犬の膵炎
「犬の膵炎の診断方法 」
膵炎は犬によくみられる疾患ですが、非特異的な臨床徴候を示すことが多く、現在行われている検査法にも能力上の限界があることから、しばしば診断が困難とされています。
「膵炎の定義」
膵炎は膵臓の炎症性疾患で、重度の症例ではしばしば膵臓壊死および複数の全身合併症が伴います。
治療反応によっては予後不良となる場合があります。
「発生率/罹患率」
犬における膵炎の正確な罹患率の報告はありません。剖検所見の研究では、検査した犬の 1%に膵炎の所見がみられた報告されております。しかし、最近得られた 200 頭の犬の剖検に関する報告では、犬における膵炎は人と同様に全症例の 90%以上が診断されないままであることが判明しました。
「徴候」
膵炎の臨床徴候は犬では非特異的であり、最もよく報告されている徴候は嘔吐、腹痛、食欲不振、衰弱、脱水です。
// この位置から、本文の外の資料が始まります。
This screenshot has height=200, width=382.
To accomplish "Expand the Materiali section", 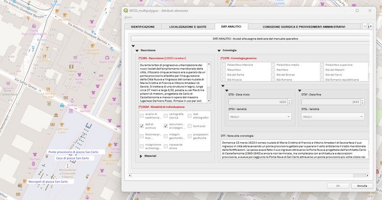I will point(141,156).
人の膵炎では腹痛が重要な臨床徴候であり、犬に腹痛がある場合も膵炎を疑うべきです。
一部の患者では、 治療開始後に初めて腹痛が明らかになる場合があります。
しかし、動物の痛みの発生部位を特定すること自体が困難な場合もあり(自分で痛みの部位を訴えることができませんので・・)特徴的な姿勢を示さない場合には暫定診断となる場合もあると考えます。
「CBC」
膵炎に罹患した犬のCBC結果では
血小板減少
左方移動を伴う好中球増加
貧血
が最もよく報告される所見です。
「血液化学検査」
肝酵素活性の増加
高窒素血症
高ビリルビン血症
低アルブミン血症
高血糖
低カルシウム血症
V-LIP(膵炎)の上昇
CRP(炎症マーカー)の上昇
が認められることがあります。
「動物用医薬品ブレンダZ」
一般的に小動物領域ではV-LIPの上昇とCRPの上昇、消化器症状が認められると「膵炎」と診断されることが多く、臨床症状の改善のために静脈点滴や抗生剤、制吐剤などの対症療法が行われます。
近年では上述の対症療法に加えて、ブレンダZという動物用医薬品により治療を行うこと(5日間)で早期に臨床症状の改善を得られるようになりました。